== TASK OBJECTIVE ==
Where the records below reach the line containing "This screenshot has height=720, width=1280.", start transcribing, and end with the line containing "Click the adminet", exactly and with nothing else added.

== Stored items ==
= = =

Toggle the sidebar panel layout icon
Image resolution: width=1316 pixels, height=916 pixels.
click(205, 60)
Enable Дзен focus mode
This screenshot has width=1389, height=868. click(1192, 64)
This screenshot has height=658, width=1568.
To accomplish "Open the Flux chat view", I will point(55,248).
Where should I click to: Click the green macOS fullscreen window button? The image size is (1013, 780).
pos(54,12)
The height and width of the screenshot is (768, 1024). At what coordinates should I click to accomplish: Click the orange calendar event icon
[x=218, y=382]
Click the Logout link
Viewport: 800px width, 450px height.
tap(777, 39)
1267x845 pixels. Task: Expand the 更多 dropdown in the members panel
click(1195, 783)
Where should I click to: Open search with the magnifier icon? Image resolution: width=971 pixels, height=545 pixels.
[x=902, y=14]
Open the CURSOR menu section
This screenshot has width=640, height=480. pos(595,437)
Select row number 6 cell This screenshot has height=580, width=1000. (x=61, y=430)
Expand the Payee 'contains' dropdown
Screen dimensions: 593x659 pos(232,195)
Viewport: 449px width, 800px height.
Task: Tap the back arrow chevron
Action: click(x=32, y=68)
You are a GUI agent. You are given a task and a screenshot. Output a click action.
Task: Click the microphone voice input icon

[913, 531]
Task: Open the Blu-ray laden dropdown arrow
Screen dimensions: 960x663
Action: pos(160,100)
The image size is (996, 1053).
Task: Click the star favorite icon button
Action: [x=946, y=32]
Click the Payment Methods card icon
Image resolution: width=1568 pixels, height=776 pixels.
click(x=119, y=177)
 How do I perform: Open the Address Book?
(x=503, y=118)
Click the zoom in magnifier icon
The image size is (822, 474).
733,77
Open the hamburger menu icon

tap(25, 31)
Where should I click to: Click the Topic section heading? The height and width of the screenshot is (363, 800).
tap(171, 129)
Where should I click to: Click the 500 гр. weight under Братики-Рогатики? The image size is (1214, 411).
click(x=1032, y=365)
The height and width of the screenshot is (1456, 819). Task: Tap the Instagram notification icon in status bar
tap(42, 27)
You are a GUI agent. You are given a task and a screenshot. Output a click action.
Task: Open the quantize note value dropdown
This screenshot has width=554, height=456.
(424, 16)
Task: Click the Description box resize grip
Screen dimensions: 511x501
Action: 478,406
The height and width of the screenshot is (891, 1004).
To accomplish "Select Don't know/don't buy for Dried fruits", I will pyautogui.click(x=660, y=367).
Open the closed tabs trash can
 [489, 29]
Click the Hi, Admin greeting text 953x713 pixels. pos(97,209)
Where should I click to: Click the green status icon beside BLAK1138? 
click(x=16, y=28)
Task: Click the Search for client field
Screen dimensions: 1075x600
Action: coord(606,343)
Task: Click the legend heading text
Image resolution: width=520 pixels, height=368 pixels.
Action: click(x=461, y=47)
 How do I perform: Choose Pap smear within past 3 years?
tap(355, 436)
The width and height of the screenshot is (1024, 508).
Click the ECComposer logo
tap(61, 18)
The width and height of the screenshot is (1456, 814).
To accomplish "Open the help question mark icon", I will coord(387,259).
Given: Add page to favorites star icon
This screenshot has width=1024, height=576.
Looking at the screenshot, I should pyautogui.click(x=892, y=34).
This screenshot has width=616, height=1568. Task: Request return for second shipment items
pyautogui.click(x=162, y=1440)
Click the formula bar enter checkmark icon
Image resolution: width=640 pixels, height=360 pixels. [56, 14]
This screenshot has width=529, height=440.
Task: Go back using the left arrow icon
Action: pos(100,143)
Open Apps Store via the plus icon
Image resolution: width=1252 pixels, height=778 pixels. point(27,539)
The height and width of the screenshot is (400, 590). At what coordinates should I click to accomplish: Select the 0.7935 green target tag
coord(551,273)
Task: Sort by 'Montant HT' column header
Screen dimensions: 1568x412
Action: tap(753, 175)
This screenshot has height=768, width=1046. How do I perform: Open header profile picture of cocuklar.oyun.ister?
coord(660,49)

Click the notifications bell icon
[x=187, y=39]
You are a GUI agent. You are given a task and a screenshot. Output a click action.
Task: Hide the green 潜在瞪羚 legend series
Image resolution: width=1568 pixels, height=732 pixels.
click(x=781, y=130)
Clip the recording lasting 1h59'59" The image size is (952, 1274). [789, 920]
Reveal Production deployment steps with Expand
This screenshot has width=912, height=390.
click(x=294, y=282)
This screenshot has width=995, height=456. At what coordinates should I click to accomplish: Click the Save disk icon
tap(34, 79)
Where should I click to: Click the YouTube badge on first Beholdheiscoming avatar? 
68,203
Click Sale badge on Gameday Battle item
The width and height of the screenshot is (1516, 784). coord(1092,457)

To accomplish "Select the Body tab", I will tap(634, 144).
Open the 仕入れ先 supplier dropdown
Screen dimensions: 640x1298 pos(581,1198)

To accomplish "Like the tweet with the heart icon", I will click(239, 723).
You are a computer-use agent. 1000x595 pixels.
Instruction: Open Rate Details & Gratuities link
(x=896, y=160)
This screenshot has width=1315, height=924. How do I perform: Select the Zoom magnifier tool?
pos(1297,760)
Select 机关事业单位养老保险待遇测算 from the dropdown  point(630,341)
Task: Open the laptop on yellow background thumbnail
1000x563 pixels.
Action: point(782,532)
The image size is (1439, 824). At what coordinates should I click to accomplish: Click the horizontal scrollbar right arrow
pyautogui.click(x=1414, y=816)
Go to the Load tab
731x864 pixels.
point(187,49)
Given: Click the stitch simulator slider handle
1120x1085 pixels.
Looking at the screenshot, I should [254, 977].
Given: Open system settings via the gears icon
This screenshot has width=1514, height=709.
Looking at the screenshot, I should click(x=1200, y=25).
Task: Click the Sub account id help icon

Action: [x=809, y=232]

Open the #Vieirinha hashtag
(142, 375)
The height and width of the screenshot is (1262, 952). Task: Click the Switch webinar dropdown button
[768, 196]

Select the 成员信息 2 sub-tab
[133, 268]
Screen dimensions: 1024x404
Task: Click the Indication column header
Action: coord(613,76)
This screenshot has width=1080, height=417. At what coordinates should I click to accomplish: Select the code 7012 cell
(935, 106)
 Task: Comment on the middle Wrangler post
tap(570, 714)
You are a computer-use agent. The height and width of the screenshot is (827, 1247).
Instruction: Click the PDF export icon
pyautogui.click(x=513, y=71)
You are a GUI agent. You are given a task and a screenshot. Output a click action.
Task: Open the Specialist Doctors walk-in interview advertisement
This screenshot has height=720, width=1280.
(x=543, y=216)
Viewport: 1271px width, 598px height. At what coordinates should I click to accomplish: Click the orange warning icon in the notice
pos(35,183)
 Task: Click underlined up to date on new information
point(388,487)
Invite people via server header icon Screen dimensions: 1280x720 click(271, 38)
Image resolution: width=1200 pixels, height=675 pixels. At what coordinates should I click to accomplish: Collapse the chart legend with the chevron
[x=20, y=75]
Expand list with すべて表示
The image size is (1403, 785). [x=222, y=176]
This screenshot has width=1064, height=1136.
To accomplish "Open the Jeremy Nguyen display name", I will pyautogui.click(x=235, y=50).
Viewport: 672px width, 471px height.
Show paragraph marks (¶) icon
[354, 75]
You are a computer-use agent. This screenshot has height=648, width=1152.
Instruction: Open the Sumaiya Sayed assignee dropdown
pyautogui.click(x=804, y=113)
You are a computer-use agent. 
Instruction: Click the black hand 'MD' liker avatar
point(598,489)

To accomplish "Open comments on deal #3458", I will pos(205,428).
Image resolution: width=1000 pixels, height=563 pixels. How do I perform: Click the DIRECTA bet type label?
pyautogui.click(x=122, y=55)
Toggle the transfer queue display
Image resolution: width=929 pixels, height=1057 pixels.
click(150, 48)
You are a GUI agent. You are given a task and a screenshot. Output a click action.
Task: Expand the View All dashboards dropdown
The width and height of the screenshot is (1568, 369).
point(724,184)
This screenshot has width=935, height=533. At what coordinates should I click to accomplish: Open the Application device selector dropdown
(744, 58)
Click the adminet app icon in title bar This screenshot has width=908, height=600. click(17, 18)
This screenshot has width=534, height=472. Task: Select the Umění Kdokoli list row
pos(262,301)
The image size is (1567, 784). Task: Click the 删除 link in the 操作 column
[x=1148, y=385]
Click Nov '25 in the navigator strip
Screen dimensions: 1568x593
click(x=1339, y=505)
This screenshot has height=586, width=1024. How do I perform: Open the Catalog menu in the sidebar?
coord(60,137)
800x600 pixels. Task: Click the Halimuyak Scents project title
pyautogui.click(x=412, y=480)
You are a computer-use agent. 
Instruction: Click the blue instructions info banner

= = =

== ANSWER BELOW ==
This screenshot has height=720, width=1280.
(x=543, y=216)
Viewport: 1271px width, 598px height. At what coordinates should I click to accomplish: Click the orange warning icon in the notice
pos(35,183)
 Task: Click underlined up to date on new information
point(388,487)
Invite people via server header icon Screen dimensions: 1280x720 click(271, 38)
Image resolution: width=1200 pixels, height=675 pixels. At what coordinates should I click to accomplish: Collapse the chart legend with the chevron
[x=20, y=75]
Expand list with すべて表示
The image size is (1403, 785). [x=222, y=176]
This screenshot has width=1064, height=1136.
To accomplish "Open the Jeremy Nguyen display name", I will pyautogui.click(x=235, y=50).
Viewport: 672px width, 471px height.
Show paragraph marks (¶) icon
[354, 75]
You are a computer-use agent. This screenshot has height=648, width=1152.
Instruction: Open the Sumaiya Sayed assignee dropdown
pyautogui.click(x=804, y=113)
You are a computer-use agent. 
Instruction: Click the black hand 'MD' liker avatar
point(598,489)

To accomplish "Open comments on deal #3458", I will pos(205,428).
Image resolution: width=1000 pixels, height=563 pixels. How do I perform: Click the DIRECTA bet type label?
pyautogui.click(x=122, y=55)
Toggle the transfer queue display
Image resolution: width=929 pixels, height=1057 pixels.
click(150, 48)
You are a GUI agent. You are given a task and a screenshot. Output a click action.
Task: Expand the View All dashboards dropdown
The width and height of the screenshot is (1568, 369).
point(724,184)
This screenshot has width=935, height=533. At what coordinates should I click to accomplish: Open the Application device selector dropdown
(744, 58)
Click the adminet app icon in title bar This screenshot has width=908, height=600. click(17, 18)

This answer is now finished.